Il provvedimento arriva dopo le proteste e l’ultima denuncia dei residenti del Parco Orione, che hanno portato a una serie di sopralluoghi effettuati il 20 novembre dall’architetto P. Lembo, in sinergia con “Flegrea Lavoro” e con l’ASL. Le conclusioni delle verifiche, firmate il 24 novembre, sono chiare.
Il “Coordinamento delle periferie” di Bacoli, che da anni si è occupato della questione, fa sapere che: “Secondo la relazione tecnica, il valore limite differenziale previsto dal DPCM 14 novembre 1997 risulta superato in cinque rilevazioni su sei. I controlli sono stati eseguiti in diverse condizioni: al mattino e al pomeriggio, con finestre aperte e chiuse, al piano terra e al primo piano, a distanze di 13 e 25 metri dal sito”.

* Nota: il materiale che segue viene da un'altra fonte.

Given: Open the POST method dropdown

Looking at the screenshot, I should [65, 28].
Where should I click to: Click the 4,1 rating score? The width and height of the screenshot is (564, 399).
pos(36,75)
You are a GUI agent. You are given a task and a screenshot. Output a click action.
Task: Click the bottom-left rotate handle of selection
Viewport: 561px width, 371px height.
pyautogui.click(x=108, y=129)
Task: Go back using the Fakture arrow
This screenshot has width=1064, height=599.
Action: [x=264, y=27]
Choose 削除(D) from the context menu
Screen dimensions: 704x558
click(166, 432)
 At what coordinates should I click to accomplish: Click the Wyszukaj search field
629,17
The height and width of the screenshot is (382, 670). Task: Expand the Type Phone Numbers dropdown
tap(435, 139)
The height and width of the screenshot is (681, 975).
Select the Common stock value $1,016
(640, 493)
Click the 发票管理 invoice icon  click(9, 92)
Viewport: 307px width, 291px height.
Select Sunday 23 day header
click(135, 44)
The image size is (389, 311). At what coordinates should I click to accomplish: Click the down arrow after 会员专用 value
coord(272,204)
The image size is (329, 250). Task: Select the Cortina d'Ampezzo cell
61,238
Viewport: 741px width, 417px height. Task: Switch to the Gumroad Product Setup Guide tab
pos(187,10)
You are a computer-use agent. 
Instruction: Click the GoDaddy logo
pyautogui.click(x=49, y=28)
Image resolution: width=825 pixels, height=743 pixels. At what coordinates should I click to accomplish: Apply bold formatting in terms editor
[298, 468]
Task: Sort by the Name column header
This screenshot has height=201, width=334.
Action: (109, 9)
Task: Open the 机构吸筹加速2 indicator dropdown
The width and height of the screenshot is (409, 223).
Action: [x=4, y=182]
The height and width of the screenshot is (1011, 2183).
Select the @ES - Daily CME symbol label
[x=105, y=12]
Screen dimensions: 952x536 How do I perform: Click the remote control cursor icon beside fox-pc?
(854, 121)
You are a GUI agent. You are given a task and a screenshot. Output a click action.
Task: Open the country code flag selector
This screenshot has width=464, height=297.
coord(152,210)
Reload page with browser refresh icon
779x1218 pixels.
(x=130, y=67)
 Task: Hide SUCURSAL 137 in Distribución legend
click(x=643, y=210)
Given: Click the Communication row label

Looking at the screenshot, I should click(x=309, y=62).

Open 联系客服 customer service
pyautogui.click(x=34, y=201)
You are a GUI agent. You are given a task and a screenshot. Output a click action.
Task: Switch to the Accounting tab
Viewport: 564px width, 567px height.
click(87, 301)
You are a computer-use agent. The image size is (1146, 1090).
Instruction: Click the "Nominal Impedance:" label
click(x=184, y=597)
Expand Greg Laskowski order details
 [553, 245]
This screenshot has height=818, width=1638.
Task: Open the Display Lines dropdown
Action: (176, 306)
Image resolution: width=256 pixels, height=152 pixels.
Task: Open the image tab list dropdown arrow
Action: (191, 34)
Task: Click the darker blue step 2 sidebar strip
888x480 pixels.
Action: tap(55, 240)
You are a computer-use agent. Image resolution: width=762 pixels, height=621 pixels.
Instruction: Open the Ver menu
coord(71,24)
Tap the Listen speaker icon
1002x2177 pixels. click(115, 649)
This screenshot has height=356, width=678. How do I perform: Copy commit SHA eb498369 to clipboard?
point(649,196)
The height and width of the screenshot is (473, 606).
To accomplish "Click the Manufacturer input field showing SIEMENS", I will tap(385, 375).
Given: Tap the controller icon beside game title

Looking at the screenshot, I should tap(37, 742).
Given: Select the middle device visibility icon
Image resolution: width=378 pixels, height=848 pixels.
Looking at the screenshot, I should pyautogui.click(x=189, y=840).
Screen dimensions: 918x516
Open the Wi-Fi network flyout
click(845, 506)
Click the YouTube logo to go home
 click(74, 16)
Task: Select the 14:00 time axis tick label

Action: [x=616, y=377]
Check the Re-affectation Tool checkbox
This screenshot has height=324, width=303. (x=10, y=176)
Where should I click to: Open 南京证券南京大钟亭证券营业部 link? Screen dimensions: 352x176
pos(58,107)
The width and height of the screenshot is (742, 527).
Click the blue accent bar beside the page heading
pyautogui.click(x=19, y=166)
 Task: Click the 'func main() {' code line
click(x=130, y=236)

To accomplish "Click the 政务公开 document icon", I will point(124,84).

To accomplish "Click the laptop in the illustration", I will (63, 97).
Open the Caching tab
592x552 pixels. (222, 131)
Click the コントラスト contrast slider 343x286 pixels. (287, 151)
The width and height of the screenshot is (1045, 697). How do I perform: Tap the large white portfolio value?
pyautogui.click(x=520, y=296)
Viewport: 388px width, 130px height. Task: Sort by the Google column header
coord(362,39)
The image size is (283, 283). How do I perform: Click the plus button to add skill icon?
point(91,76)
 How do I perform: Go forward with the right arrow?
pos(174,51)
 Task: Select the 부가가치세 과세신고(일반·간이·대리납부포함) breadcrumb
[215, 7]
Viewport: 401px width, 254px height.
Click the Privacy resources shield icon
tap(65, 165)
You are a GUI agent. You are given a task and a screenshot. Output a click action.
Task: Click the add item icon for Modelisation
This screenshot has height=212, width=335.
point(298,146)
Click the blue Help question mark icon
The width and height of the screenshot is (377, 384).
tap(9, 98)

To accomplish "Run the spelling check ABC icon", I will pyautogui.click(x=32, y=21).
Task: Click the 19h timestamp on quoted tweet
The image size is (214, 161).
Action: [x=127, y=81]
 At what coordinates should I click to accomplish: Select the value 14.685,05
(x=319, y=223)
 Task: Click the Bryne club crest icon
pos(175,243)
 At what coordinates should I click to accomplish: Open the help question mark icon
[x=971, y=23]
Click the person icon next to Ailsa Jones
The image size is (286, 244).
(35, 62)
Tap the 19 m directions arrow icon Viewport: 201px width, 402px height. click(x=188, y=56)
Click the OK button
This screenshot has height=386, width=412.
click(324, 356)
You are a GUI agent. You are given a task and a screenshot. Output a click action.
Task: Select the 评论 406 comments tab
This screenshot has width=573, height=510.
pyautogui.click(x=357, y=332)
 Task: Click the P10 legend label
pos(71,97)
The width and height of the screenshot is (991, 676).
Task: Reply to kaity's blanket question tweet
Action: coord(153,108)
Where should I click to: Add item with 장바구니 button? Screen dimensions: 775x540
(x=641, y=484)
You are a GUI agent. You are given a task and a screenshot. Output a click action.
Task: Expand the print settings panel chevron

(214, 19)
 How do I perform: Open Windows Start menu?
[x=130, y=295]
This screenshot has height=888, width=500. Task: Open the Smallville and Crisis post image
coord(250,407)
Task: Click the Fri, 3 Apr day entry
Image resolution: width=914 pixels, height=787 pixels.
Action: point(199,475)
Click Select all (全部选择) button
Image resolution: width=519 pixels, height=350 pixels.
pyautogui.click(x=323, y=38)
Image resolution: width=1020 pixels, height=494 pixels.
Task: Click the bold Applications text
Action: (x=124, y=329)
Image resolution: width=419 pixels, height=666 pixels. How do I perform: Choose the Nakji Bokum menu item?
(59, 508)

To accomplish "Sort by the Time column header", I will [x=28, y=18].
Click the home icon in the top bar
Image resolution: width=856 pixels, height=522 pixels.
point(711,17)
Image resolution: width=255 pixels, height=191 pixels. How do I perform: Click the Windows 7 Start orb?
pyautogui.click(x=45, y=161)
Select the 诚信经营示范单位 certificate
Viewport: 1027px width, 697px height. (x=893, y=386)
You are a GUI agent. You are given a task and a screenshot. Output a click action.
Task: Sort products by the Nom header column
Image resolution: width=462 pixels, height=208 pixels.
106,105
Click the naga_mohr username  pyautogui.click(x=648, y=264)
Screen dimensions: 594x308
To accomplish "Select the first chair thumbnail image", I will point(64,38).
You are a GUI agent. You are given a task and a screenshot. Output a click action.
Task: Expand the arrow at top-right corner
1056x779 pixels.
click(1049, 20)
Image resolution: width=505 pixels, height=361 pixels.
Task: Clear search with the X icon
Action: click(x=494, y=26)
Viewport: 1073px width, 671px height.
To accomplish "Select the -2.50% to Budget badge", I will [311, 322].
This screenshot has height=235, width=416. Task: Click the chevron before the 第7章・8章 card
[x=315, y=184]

Dall’analisi dei rilievi è emerso che le attività del centro di raccolta rifiuti incidono in modo significativo sul clima acustico dell’area, rendendo necessarie opere di mitigazione del rumore. La relazione esclude però soluzioni come la sostituzione degli infissi delle abitazioni e giudica insufficiente la sola installazione di barriere fonoassorbenti, la cui efficacia sarebbe limitata ai piani bassi degli edifici.
L’unica soluzione indicata è quindi la delocalizzazione delle attività più rumorose in un’area più idonea, insieme alla regolamentazione degli orari e all’obbligo di evitare la sosta dei mezzi con i motori accesi.
Recepite queste conclusioni, l’ASL avrebbe intimato, con una propria nota inviata all’Amministrazione comunale e alla “Flegrea Lavoro”, la sospensione di ogni attività nel sito di Cuma.
Nei giorni precedenti, tuttavia, diversi camion avevano già iniziato a effettuare travasi lungo le strade, anche in zone trafficate e urbanizzate come via Cupa della Torretta, anziché in aree non antropizzate come avveniva in passato. Una scelta che aveva suscitato interrogativi tra i residenti.
A fronte di questo cambiamento, da parte dell’Amministrazione e della “Flegrea Lavoro” non è arrivata alcuna comunicazione ufficiale. L’unico segnale visibile sono i cartelli affissi all’esterno del sito di Cuma con la scritta “chiuso”.
Dopo anni di proteste e denunce, per i cittadini del Parco Orione la sospensione delle attività rappresenta un punto di svolta: le criticità sono state certificate e, per la prima volta, si è arrivati a un intervento concreto.